# What Is The Most Affordable (value For Money) Rta?



## BhavZ (22/3/14)

Hey guys,

So I have an RDA - IGO-L. I love this machine but it is for home use as well dripping away from home is not really feasible for me. I dislike stock coils very much and well rebuild evod coils for the ADV tanks one gets on the market is really not hitting the sweet spot for me.

With that said I am looking for a good quality yet affordable RTA to accompany my SVD and which I will be able to use on a mech mod when I finally get one.

Any suggestions? Please state why you suggest that particular RTA and if possible where one could purchase the RTA (preferably local supplier).

Thanks all for the help and advice.


----------



## Hein510 (22/3/14)

@Cape vaping supplies usually got the Kayfun/Russian clone and this works awesome. Its a little big but any RTA is kinda big seeing that its a dripper with a added tank part. The RSST was awesome but travelling is kinda a ***** and you cant put it in your pocket seeing that the top cap is a push on and its only o-rings that keeps the tension so in your pocket it tends to pop off! With the Kayfun its basically a sealed unit and there aint a chance of it leaking or opening inside your pocket. Sharief usually has them somewhere round R450 but I can be mistaken.


----------



## Rob Fisher (23/3/14)

OK for the rest of you that were wondering what RDA and RBA stood for but didn't want to ask... I did a quick Google because I knew what a RBA was but have been scratching my head on what on earth a RDA was and it wasn't in my Vaping Vocab document.

*RDA *-Rebuildable Dripping Atomizer (you directly drip e-liquid on the wick/coil, it only holds a few drops at a time, silica wick is mainly used on these) examples are Igo-l, phoenix, nimbus, v5 etc. 

*RBA *-Rebuildable Atomizer (these ones have a tank that holds e-liquid and are mainly used with vertical stainless steel mesh wick) examples are Cobra, did, ZAP, AGA-T, Ody, Ithaca, RSST, etc. I assume the Russian 91 and Kayfun's fall into the RBA category.

Reactions: Informative 1


----------



## Andre (23/3/14)

Thanks @Rob Fisher. In my head I always had them as RBA (any rebuildable atomizer), RDA (rebuildable dripping atomizer) and RTA (rebuildable tank atomizer).

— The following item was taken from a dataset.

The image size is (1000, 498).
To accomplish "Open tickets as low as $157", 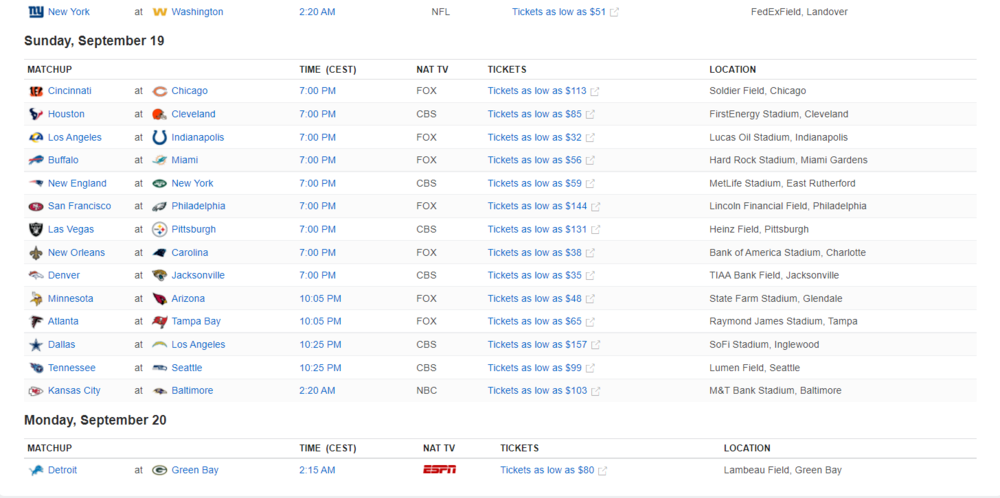I will click(x=536, y=345).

Reactions: Like 1 | Agree 1


----------



## devdev (23/3/14)

You could get yourself a Rocket which is a clone of the Kayfun style of atomiser.

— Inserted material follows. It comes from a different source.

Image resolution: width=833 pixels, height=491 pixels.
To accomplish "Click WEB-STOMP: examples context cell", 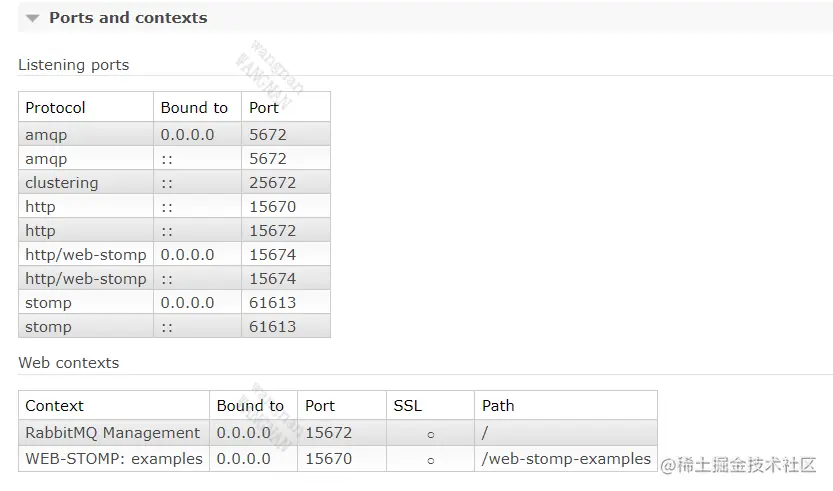I will click(x=114, y=459).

I have one, but it is very finicky compared to the KF clone, and it has a tendency to pee eliquid out of the breather holes. Money would be better spent on the KFL+ clone in my view, since you will probably end up getting one of those eventually


----------



## Andre (23/3/14)

A good clone of either the Kayfun Lite Plus or the Russian 91 %. They take 4.5 ml of juice. Fill easily from the bottom. Are not too difficult to build (especially not for someone like you that have re-built the very tight space commercial tanks). You can use a variety of wicking materials on them. Give an awesome vape. I bought the Russian 91 % clone from CVS and am very satisfied. Local stock seems to be a problem at this stage. Looks like you could pre-order the Lite Plus from Vapeking at R500.00.

Reactions: Like 2


----------



## Tom (23/3/14)

Kayfun style RBA all the way!

Reactions: Like 2


----------



## BhavZ (23/3/14)

Thanks guys for all the input.


----------



## Alex (25/3/14)

Thanks for the info, I need to get a Kayfun clone. Apparently the TH is awesome on them.??


----------



## Reinvanhardt (25/3/14)

Yes the throat hit can be adjusted to tickle your fancy for sure. Just be sure to know that an RBA like the Kayfun involves building coils and wicking them with silica or cotton and is generally accompanied with a lot of tinkering to get your individual setup just right. Here's a thread discussing the Kayfun in detail. Apologies if you already know this.

Reactions: Like 1


----------



## Reinvanhardt (25/3/14)

Reinvanhardt said:


> Yes the throat hit can be adjusted to tickle your fancy for sure. Just be sure to know that an RBA like the Kayfun involves building coils and wicking them with silica or cotton and is generally accompanied with a lot of tinkering to get your individual setup just right. Here's a thread discussing the Kayfun in detail. Apologies if you already know this.



I see you've been vaping for 2 weeks so you _do_ probably know all this lol!


----------



## Alex (25/3/14)

yeah, thanks.. I've been checking out all the vids on Utube. Can't wait to start building some coils.

Reactions: Like 2


----------



## BhavZ (28/3/14)

Does one have to use S/S mesh with the RSST RTA or can one use cotton?


----------



## Gizmo (28/3/14)

You can use cotton too

Sent from my SM-N9005 using Tapatalk


----------



## Reinvanhardt (28/3/14)

BhavZ said:


> Does one have to use S/S mesh with the RSST RTA or can one use cotton?



I don't see how the cotton will hold. Maybe thin mesh with a cotton core?


----------



## Dr Evil (28/3/14)

Reinvanhardt said:


> I don't see how the cotton will hold. Maybe thin mesh with a cotton core?



I saw a video on youtube last night, the guy built a micro coil and threaded the cotton through as you would with a protank coil, vapour production was brilliant. 

Sent from my S4 LTE using my finger


----------



## BhavZ (28/3/14)

Dr Evil said:


> I saw a video on youtube last night, the guy built a micro coil and threaded the cotton through as you would with a protank coil, vapour production was brilliant.
> 
> Sent from my S4 LTE using my finger



Post link or it didnt happen

Reactions: Funny 1


----------



## johan (28/3/14)

Anything "tube" like material will work as a wick; cotton strands are also micro/nano tubes - capillary action!


----------



## Riaz (28/3/14)

you wont go wrong with a kayfun/ russian

Reactions: Like 1


----------



## BhavZ (28/3/14)

Definitely but RSST at this point in time is more in my price range.

Will definitely get a kayfun/russian in the future.

Reactions: Like 1


----------